该回音壁通过Creative Transfer Protocol(CTP)与桌面应用通信。USB连接时需要响应握手验证身份,但蓝牙低功耗通道上同一协议完全不要求认证或配对,范围内任何设备均可读取设置、修改参数甚至推送固件。这一设计缺陷本质上是对蓝牙低功耗(BLE)安全机制的忽视:BLE虽然支持配对和加密,但厂商并未强制实施,导致攻击者可利用未加密的广播通道直接操作设备。类似问题在物联网设备中并不少见,但音像设备因其通常与电脑直连,风险更为隐蔽。
更致命的是,固件本身没有加密签名,仅有一个SHA-256校验和,Moorats修改固件后重新计算校验和即可通过。这意味着固件更新流程完全没有防篡改能力——任何攻击者只要获取到官方固件,就能植入恶意代码并重新打包。这与微软、苹果等主流科技公司对固件签名的严格做法形成鲜明对比,也凸显了消费电子产品安全设计的滞后。
他修改了设备的USB描述符,使其在原有媒体控制键之外额外报告为一个键盘,并覆写了固件中一个未使用的诊断任务,让设备每次启动时自动向主机输入并执行命令。这一手法与2014年Black Hat上Karsten Nohl和Jakob Lell提出的BadUSB攻击如出一辙,但差异在于:BadUSB需要物理插入恶意设备,而本漏洞中受害者信任的硬件本身就被从远程改写,攻击者无需任何物理接触。从攻击链来看,蓝牙通道的未认证弱点与固件无签名的缺陷叠加,形成了一个完整的远程代码执行路径。

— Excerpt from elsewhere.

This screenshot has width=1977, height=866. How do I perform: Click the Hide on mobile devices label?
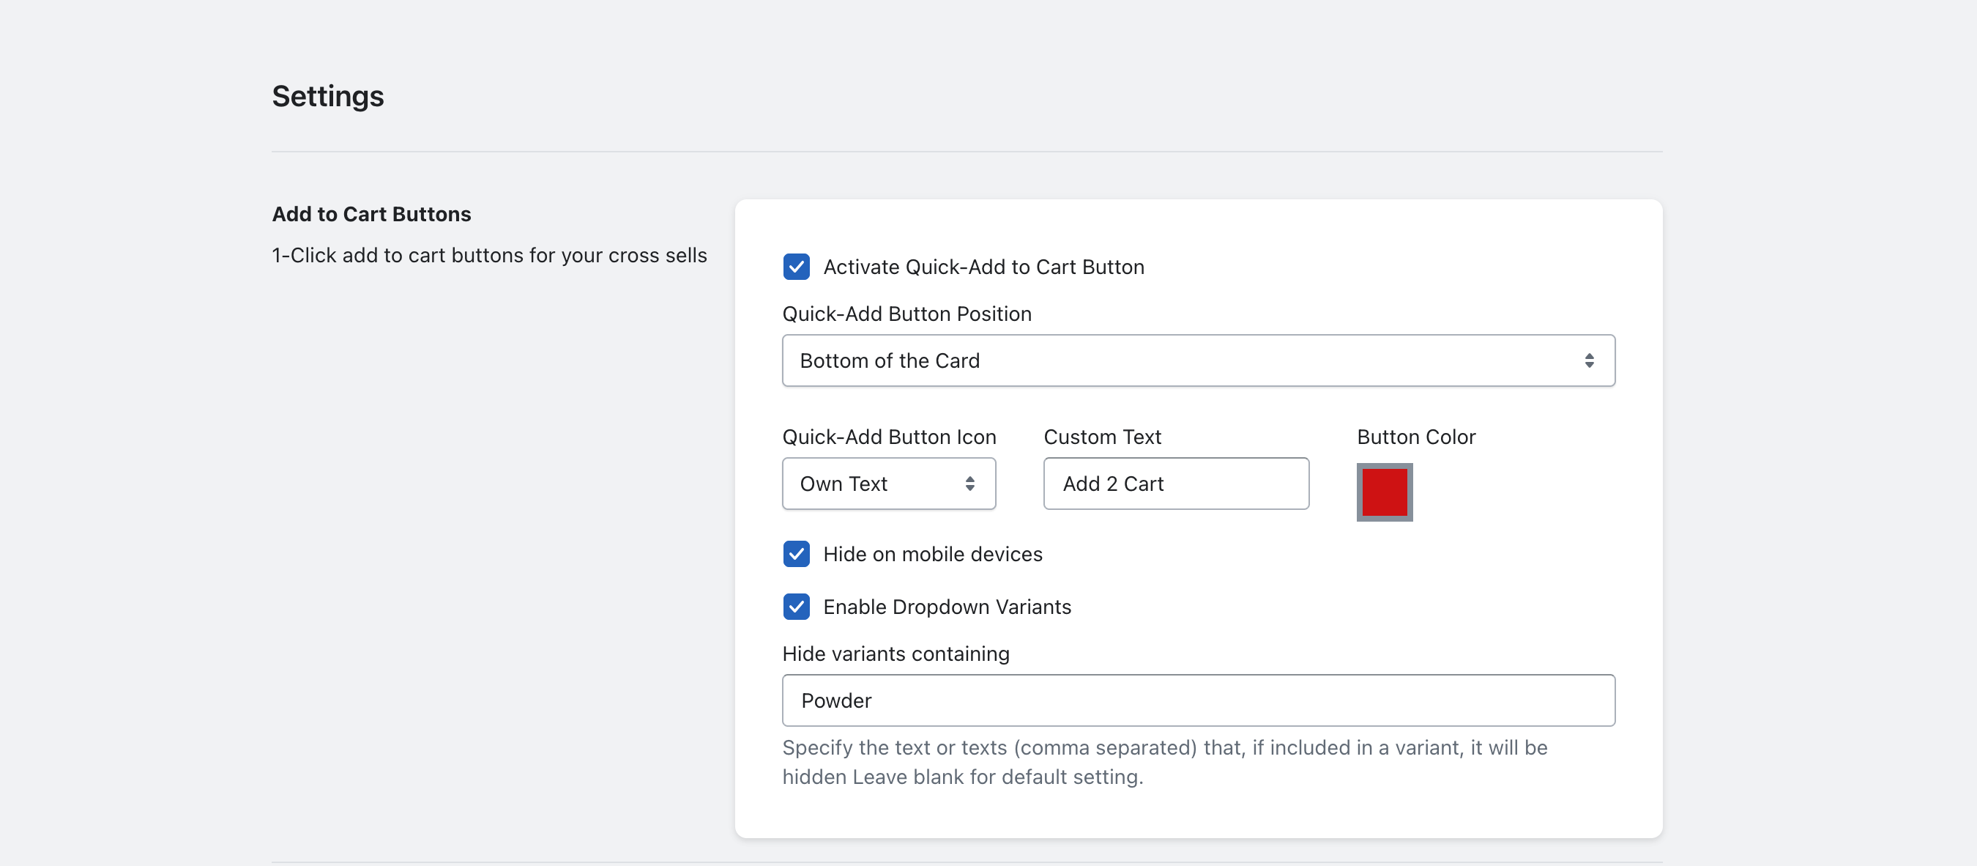coord(932,554)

虽然概念验证仅打印了“echo pwned”,但同样的手法完全可以打开PowerShell执行恶意指令。实际上,攻击者只需修改几条指令即可实现键盘记录、文件窃取甚至勒索软件植入。这种漏洞的利用门槛极低:任何具备蓝牙4.0以上功能的设备(如普通智能手机)都能在15米范围内发起攻击,且无需交互。
联系Creative的过程比发现漏洞更难,Moorats两次通过官网支持表单联系未果,最终通过新加坡网络安全应急响应团队SingCERT提交报告,SingCERT同样费尽周折才获得回复。Creative的回复是“不认为这是一个漏洞,因为它不构成网络安全风险”。这种回复在业内并不罕见,不少厂商出于品牌形象或成本考虑,倾向于低估安全风险。但客观而言,能够远程改写固件并模拟键盘输入,已明确构成完整的主机攻破路径,将其归类为“非安全风险”缺乏技术依据,也违背了负责任的漏洞披露原则。
Moorats最终自行发布了一款工具,下载官方固件后修补掉CTP蓝牙通道并重新刷入,但这很可能导致Creative移动应用无法使用,且没有厂商源码很难加入完善的认证机制。对于普通用户而言,目前最稳妥的做法是彻底禁用该回音壁的蓝牙功能,或者在不需要时拔掉USB连接。如果厂商始终不修复,这一漏洞将成为该设备生命周期内的永久风险,也提醒消费者在选购类似产品时需关注厂商的安全响应记录。